>> BEGIN INPUT RECORDS

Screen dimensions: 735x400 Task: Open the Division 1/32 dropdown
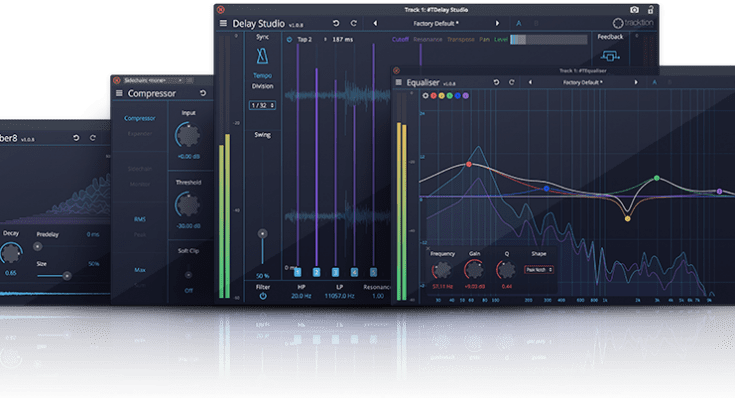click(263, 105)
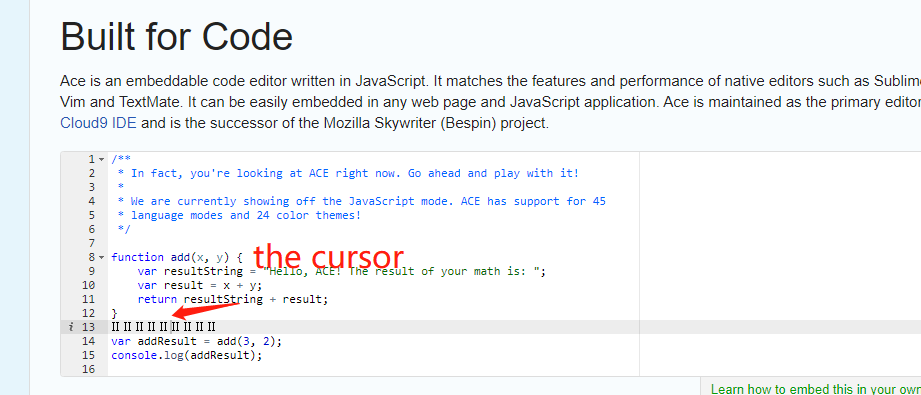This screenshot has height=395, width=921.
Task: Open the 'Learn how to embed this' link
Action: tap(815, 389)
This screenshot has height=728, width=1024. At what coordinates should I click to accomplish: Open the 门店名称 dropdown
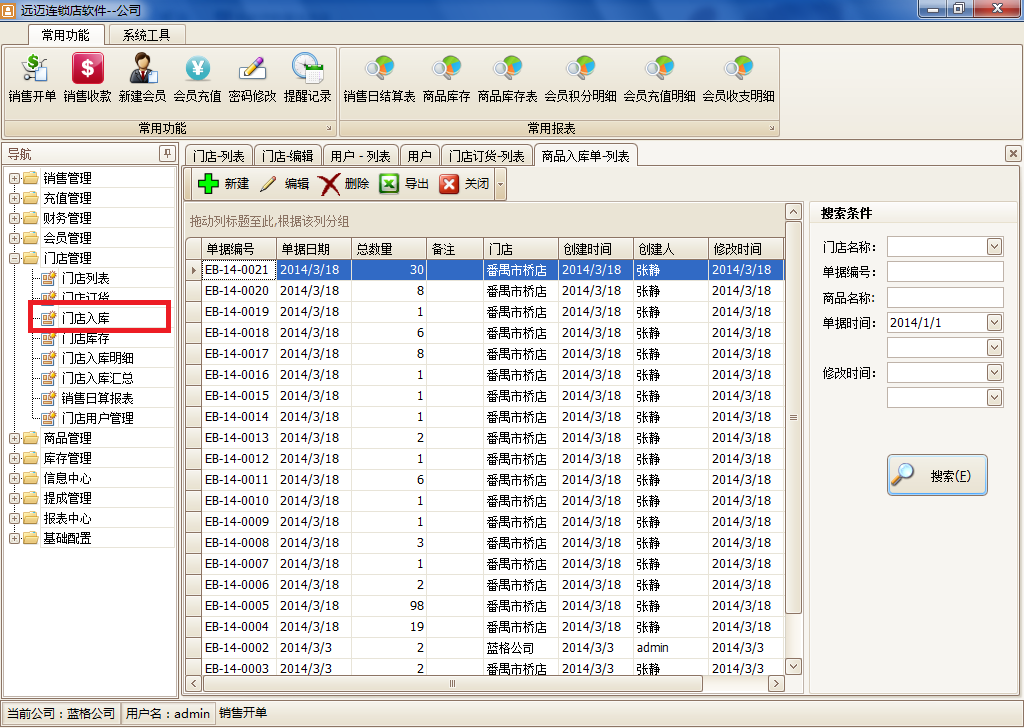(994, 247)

>> END INPUT RECORDS
>> BEGIN INPUT RECORDS

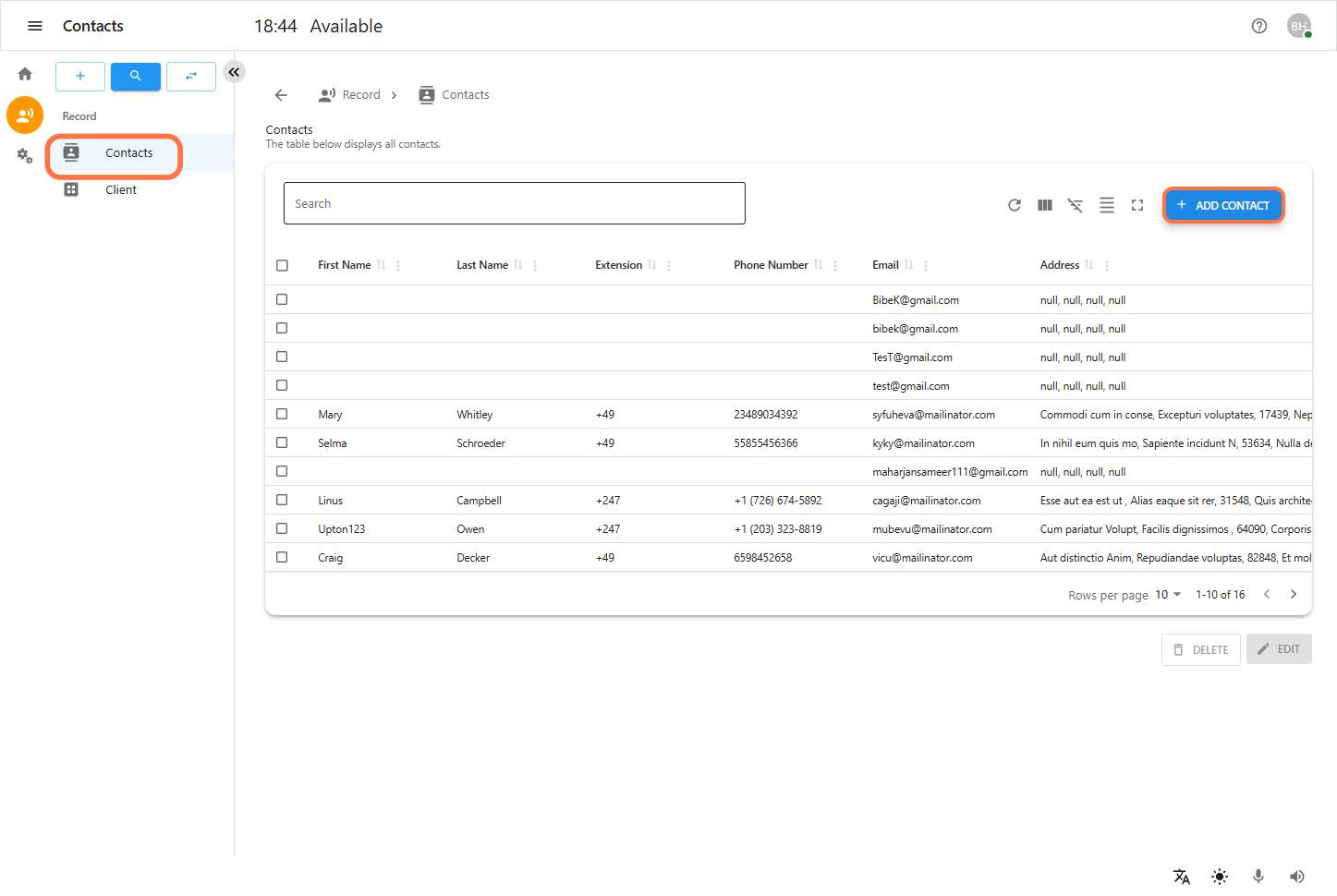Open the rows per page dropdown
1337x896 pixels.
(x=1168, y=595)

>> END INPUT RECORDS

• **SHORT TASK**:
Convert the stretch from the line containing "Open the rows per page dropdown" through the line containing "(x=1168, y=595)" in the data above into a JSON list of strings, one per line, skipping blank lines. Omit the pictures.

• **THE OUTPUT**:
[
  "Open the rows per page dropdown",
  "1337x896 pixels.",
  "(x=1168, y=595)"
]